> _Provided text_:
────────────────────────────────────────
= Madison Suburban Conference =

Wisconsin high school athletic conference (1926–1969)

The Madison Suburban Conference is a former high school athletic conference in Wisconsin, founded in 1926 and ending competition in 1969. Its members were located in south central Wisconsin, predominantly around the Madison area.

== History ==

=== 1926–1952 ===

The Madison Suburban Conference formed in 1926 by ten schools in and around Dane County that were smaller in enrollment than those in the city of Madison: Cambridge, Deerfield, DeForest, Lodi, Marshall, Middleton, Oregon, Sun Prairie, Verona and Waterloo. It was subdivided into Eastern and Western sections after the first season of competition:

| Eastern Section | Western Section |
|---|---|
| Cambridge | DeForest |
| Deerfield | Lodi |
| Marshall | Middleton |
| Sun Prairie | Oregon |
| Waterloo | Verona |

In 1930, the Madison Suburban Conference began sponsorship of football with Cambridge, Lodi, Middleton and Sun Prairie as their original membership roster. Divisions were eliminated in basketball for the 1931–32 season, and Lodi left the conference for the Tri-County League at that season's conclusion. Johnson Creek joined the conference in 1935 after moving over from the Little Five Conference, having won all six basketball titles during that conference's history. The Madison Suburban Conference accepted its first football-only member in 1941 when Blanchardville, whose primary affiliation was with the State Line League, joined the conference. They remained a member until after the 1949 season, when they switched to eight-man football and joined the State Line League.
────────────────────────────────────────
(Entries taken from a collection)

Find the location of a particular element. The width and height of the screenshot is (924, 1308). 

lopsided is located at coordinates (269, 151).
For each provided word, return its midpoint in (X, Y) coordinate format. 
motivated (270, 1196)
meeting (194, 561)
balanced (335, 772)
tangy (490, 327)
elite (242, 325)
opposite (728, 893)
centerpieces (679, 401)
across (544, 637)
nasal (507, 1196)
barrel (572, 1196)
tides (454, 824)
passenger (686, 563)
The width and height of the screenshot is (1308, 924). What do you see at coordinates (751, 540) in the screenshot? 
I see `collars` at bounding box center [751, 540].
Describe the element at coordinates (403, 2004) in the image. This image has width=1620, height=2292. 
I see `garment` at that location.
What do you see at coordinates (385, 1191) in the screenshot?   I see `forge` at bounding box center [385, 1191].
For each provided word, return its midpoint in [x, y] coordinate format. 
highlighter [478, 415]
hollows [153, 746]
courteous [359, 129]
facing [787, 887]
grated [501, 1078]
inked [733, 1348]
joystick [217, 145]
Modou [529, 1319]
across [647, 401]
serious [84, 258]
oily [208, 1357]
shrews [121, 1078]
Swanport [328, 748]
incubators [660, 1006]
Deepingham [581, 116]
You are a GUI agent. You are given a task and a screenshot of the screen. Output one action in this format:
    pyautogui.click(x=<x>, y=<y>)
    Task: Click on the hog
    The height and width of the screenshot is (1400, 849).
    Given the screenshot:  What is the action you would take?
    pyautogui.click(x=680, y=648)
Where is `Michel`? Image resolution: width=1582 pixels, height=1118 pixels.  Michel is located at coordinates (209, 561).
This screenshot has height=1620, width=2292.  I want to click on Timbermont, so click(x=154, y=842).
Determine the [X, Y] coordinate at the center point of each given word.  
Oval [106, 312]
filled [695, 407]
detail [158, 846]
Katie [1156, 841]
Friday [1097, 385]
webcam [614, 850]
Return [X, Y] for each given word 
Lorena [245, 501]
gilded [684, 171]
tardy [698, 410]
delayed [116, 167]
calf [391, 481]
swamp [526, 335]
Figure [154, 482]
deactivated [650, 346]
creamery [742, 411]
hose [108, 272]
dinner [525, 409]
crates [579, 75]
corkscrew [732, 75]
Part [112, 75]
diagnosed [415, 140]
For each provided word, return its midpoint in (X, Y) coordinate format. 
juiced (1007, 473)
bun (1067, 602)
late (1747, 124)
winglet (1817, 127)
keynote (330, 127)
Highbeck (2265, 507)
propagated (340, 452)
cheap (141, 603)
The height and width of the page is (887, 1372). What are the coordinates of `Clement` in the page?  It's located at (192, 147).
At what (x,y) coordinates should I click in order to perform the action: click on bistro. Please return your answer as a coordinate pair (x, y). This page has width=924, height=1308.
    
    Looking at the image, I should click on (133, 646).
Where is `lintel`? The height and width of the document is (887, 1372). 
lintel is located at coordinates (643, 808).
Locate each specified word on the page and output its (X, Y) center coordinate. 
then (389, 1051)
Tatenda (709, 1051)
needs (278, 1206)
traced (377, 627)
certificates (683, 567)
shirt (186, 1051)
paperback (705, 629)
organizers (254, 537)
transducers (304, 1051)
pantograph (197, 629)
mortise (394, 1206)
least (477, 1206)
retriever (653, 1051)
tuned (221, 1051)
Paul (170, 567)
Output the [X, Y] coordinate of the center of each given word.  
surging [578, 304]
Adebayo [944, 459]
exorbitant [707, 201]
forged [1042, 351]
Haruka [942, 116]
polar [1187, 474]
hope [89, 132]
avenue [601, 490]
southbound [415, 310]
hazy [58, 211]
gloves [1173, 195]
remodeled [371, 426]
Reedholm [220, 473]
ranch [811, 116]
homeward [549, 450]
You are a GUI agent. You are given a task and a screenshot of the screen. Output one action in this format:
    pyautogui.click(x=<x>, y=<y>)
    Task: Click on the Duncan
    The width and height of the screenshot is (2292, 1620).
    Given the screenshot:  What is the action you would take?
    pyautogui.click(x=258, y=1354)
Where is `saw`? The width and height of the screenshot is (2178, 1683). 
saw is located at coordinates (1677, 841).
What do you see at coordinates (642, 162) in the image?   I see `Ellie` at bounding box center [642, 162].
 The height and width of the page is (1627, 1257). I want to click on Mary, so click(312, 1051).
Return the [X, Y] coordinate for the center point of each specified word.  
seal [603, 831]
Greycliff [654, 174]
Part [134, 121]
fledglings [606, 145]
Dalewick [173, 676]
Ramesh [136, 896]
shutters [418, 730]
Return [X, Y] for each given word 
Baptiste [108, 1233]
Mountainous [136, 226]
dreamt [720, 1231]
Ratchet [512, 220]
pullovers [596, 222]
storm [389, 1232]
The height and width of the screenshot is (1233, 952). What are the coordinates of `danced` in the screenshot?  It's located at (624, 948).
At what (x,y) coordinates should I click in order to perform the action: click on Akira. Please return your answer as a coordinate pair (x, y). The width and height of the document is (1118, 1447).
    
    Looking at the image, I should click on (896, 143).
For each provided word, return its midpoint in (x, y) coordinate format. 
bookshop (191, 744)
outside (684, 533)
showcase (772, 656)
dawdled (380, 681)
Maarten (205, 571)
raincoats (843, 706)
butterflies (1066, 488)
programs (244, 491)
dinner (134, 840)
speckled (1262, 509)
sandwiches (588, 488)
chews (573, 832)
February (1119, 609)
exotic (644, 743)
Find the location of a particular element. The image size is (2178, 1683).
────────────────────────────────────────
> _What needs to be done_: Write out the whole Madison Suburban Conference text from above, word for word.

> _Response to the task_:
= Madison Suburban Conference =

Wisconsin high school athletic conference (1926–1969)

The Madison Suburban Conference is a former high school athletic conference in Wisconsin, founded in 1926 and ending competition in 1969. Its members were located in south central Wisconsin, predominantly around the Madison area.

== History ==

=== 1926–1952 ===

The Madison Suburban Conference formed in 1926 by ten schools in and around Dane County that were smaller in enrollment than those in the city of Madison: Cambridge, Deerfield, DeForest, Lodi, Marshall, Middleton, Oregon, Sun Prairie, Verona and Waterloo. It was subdivided into Eastern and Western sections after the first season of competition:

| Eastern Section | Western Section |
|---|---|
| Cambridge | DeForest |
| Deerfield | Lodi |
| Marshall | Middleton |
| Sun Prairie | Oregon |
| Waterloo | Verona |

In 1930, the Madison Suburban Conference began sponsorship of football with Cambridge, Lodi, Middleton and Sun Prairie as their original membership roster. Divisions were eliminated in basketball for the 1931–32 season, and Lodi left the conference for the Tri-County League at that season's conclusion. Johnson Creek joined the conference in 1935 after moving over from the Little Five Conference, having won all six basketball titles during that conference's history. The Madison Suburban Conference accepted its first football-only member in 1941 when Blanchardville, whose primary affiliation was with the State Line League, joined the conference. They remained a member until after the 1949 season, when they switched to eight-man football and joined the State Line League.